For the Lithuanian thinker, the epiphany and therefore the manifestation
of the other, takes place in dialogue, in the “face to face”. The other
then becomes a revelation granted in particular by the face, which is
the primary means of communication and the instrument through which the
humanity of each one is revealed, to the point of allowing a glimpse of a
trace of the Infinite. The face is the place where, more than anywhere
else, man’s dynamics are played out, and therefore also his relationship
with Power. For this reason – as Giorgio Agamben, another philosopher whom I respect, has clearly written – the face is also “the place of politics”.

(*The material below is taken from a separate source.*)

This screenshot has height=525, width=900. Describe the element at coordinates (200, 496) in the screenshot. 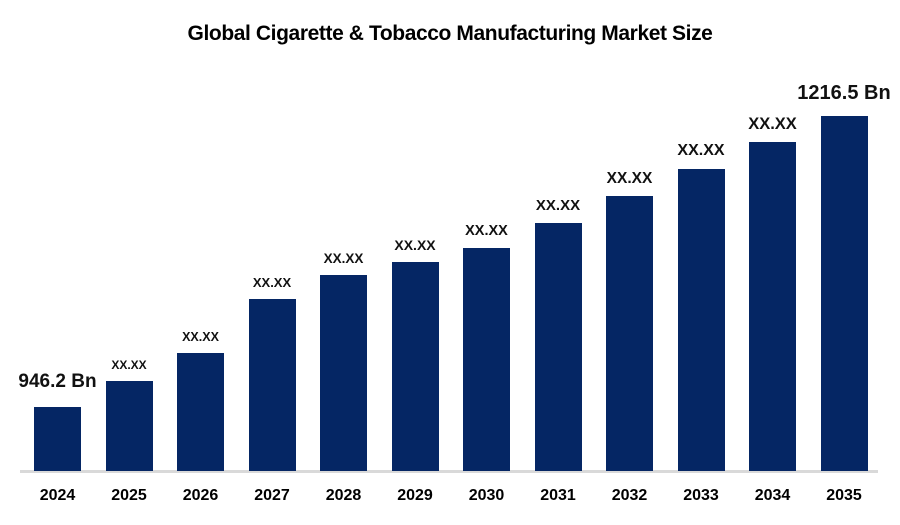

I see `x-axis-label-2026: 2026` at that location.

The state of exception in which humanity has fallen following the
Covid-19 pandemic has gone so far as to consider the concealment of the
face as normal, even the need to prevent the epiphany of the other as a
duty. Agamben also warns, however, that “a country that decides to
renounce its own face, to cover the faces of its citizens with masks
everywhere is, then, a country that has erased every political dimension
from itself”. And “in this empty space, subjected at every moment to
limitless control, individuals isolated from each other are now moving,
who have lost the immediate and sensitive foundation of their community
and can only exchange messages directed to a name without a face”.

Never as in these times where the law appears to be conditioned by the health emergency, in which Carl Schmitt’s Ausnahmezustand
(State of Exception) risks becoming a normal paradigm of government,
the face is truly the place of politics. It is the challenge to the
tyranny that a people of “apròsopos” [faceless] claims, made up of faceless individuals, without dignity, without identity, without freedom.

Once again Agamben on this point is very clear: “Our unpolitical time
does not want to see its own face, it keeps it at a distance, masks it
and covers it. There must be no more faces, only numbers and digits.
Even the tyrant is faceless”. That’s it.